> Short task
Repeat the lines from the one containing "Expand the Events filter chevron" through the one containing "Looking at the screenshot, I should [x=326, y=580].", including both of those lines.

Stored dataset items
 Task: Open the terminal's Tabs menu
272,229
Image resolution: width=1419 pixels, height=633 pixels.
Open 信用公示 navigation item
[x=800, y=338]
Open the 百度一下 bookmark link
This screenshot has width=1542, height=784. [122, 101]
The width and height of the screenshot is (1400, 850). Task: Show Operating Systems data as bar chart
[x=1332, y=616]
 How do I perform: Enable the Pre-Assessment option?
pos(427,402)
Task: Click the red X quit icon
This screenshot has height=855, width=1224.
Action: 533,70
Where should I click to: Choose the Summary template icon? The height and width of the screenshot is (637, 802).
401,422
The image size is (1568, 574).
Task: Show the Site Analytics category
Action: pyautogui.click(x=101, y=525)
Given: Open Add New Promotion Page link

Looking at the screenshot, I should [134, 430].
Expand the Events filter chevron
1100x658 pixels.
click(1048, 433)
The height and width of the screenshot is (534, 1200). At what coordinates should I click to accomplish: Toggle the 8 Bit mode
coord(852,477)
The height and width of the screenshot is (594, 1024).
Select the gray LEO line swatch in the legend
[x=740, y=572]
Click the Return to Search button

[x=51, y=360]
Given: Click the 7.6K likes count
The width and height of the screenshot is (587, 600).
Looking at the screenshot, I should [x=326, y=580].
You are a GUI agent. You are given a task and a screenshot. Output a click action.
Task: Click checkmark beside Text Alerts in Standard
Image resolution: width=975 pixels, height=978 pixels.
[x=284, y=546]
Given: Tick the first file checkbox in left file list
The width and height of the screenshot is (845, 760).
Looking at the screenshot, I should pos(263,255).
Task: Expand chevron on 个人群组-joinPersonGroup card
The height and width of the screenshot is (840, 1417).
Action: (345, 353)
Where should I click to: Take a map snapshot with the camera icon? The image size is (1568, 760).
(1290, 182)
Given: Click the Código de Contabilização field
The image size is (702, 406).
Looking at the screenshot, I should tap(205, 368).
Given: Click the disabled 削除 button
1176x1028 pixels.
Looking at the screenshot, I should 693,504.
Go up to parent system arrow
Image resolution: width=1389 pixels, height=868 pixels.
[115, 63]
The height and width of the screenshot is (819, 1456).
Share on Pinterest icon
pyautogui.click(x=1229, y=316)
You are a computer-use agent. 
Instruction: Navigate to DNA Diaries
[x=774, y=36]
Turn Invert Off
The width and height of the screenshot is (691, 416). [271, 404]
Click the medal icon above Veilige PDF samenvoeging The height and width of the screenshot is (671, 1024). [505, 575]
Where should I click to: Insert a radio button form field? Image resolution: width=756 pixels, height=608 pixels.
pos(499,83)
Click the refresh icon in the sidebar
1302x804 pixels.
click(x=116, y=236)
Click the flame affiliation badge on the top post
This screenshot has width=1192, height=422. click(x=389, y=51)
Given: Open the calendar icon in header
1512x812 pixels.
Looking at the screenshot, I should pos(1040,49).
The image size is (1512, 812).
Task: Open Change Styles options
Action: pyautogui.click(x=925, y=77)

> The result
Expand the Events filter chevron
1100x658 pixels.
click(1048, 433)
The height and width of the screenshot is (534, 1200). At what coordinates should I click to accomplish: Toggle the 8 Bit mode
coord(852,477)
The height and width of the screenshot is (594, 1024).
Select the gray LEO line swatch in the legend
[x=740, y=572]
Click the Return to Search button

[x=51, y=360]
Given: Click the 7.6K likes count
The width and height of the screenshot is (587, 600).
Looking at the screenshot, I should [x=326, y=580].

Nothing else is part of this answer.